Eine Studie zeigt, dass Deutschland insgesamt unter Stress steht. In vielen Landkreisen wird mehr Grundwasser entnommen, als natürlich nachfließen kann. Da mehr als zwei Drittel unseres Trinkwassers aus dem Boden kommen, ist das ein echtes Risiko. Zudem gibt es Probleme mit der Qualität, etwa durch Medikamentenreste oder Chemikalien im Wasser.

Die Gemeinde gibt deshalb praktische Tipps für den Alltag. Im Haus hilft ein Sparduschkopf, der den Verbrauch pro Minute fast halbiert. Auch die Spül-Stopp-Taste am Klo oder die Eco-Programme bei Waschmaschine und Spülmaschine bringen eine spürbare Ersparnis. Wer das Wasser beim Zähneputzen ablaufen lässt, verschwendet unnötig Ressourcen.

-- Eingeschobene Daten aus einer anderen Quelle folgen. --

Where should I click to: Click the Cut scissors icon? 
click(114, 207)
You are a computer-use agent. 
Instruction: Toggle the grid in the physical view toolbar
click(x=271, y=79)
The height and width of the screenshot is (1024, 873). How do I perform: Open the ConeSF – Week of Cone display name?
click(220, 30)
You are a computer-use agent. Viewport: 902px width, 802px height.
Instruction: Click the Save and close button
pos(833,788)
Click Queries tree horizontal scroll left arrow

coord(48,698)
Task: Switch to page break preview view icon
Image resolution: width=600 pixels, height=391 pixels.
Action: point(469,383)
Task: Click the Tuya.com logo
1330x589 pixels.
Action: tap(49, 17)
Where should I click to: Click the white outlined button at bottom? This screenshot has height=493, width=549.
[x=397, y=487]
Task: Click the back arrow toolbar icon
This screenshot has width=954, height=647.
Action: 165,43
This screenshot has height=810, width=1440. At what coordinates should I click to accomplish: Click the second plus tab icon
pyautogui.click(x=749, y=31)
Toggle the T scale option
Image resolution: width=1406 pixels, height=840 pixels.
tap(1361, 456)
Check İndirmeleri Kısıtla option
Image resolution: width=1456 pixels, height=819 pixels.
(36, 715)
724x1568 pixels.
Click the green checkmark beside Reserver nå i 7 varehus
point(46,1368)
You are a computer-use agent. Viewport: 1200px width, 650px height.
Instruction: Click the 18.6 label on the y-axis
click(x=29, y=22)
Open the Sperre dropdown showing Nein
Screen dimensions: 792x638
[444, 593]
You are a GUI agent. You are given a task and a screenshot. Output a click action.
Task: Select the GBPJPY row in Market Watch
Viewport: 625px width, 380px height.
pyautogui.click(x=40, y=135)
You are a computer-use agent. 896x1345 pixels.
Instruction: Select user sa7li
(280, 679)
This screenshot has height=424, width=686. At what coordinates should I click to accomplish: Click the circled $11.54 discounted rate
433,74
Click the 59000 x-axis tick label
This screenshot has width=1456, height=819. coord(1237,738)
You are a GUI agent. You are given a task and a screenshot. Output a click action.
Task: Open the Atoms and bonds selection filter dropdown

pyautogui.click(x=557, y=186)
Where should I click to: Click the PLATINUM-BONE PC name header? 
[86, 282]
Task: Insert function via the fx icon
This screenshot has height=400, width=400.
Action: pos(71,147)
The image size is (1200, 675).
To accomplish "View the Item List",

Im Garten kann man viel tun, indem man Regenwasser in Tonnen oder Zisternen auffängt. Gießen sollte man nur morgens oder abends, damit das Wasser nicht sofort verdunstet. Wer statt Rasen lieber heimische Stauden pflanzt oder den Boden mit Mulch bedeckt, hält die Feuchtigkeit länger im Boden. Auch das Pflanzen von Bäumen hilft, da diese für natürliche Kühlung sorgen.

Die Ermittlungen zu den genauen Wasserständen in der Region dauern an. Die Gemeinde hofft, dass die Bürger durch kleine Änderungen im Verhalten dazu beitragen, die Vorräte für die Zukunft zu sichern.